A red-tape one-two punch downed a needle exchange in Cleveland, Ohio, but Ken Vail, 38, says his street fleet’s not out. City officials stopped the syringe swap run by the Xchange Point, a harm-reduction program that opened last September and, in three months, handed out 12,000 condoms and 800 bleach kits, and traded 931 used needles for clean ones. “After many frustrating negotiations with the city, we decided to begin operating the exchange without approval in October,” said founding director Vail. “I couldn’t stand by and withhold a tool that could save lives.”

Following an editorial against Vail’s needle exchange last December in The Plain Dealer, city officials pounced, alleging that the swap didn’t comply with the city’s 1995 emergency-order needle-distribution regs. A month after Vail complied, officials revised the order to keep needles nixed. Now Cleveland exchanges can be launched only by medical facilities at least five years old. The Xchange Point is non-medical. After his staff threatened with arrest, Vail stopped swapping syringes, leaving Cleveland with only one exchange.

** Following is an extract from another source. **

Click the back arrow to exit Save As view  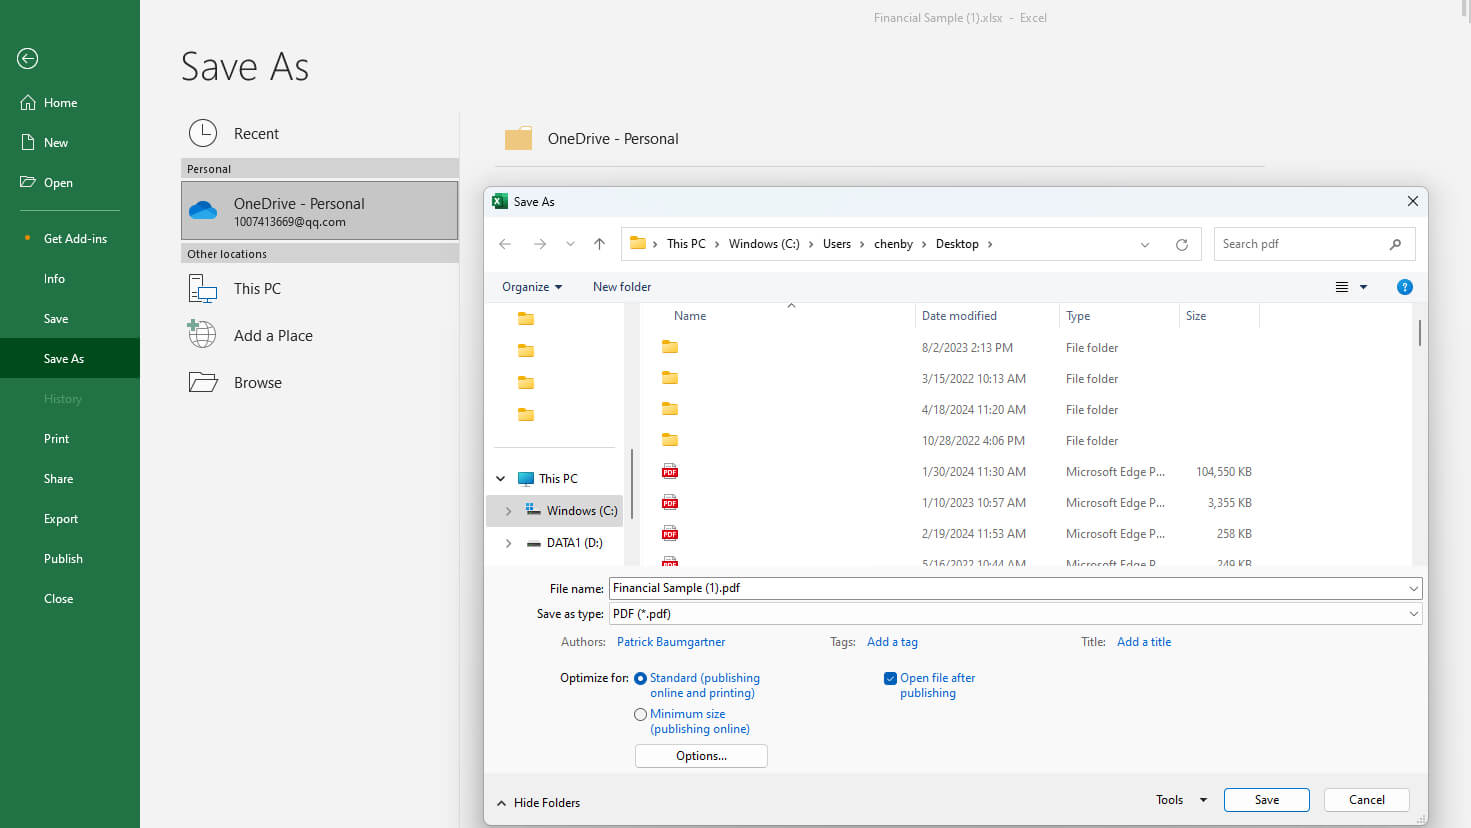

In a letter to the Cleveland health department, Dr. Peter Lurie, an expert who supervises the Xchange program, wrote: “The changes in the emergency order are transparent attempts to preclude the Xchange Point from operating. Were these requirements implemented nationally, practically all exchanges in the country would have to shut down.”

At presstime, after Vail had filed an injunction to lift the block, the city tentatively OK’d his needle giveaway. And in an extraordinary reversal, The Plain Dealer ran an editorial in support of exchanges. As Vail said, “It’s better to beg forgiveness than to ask for permission.”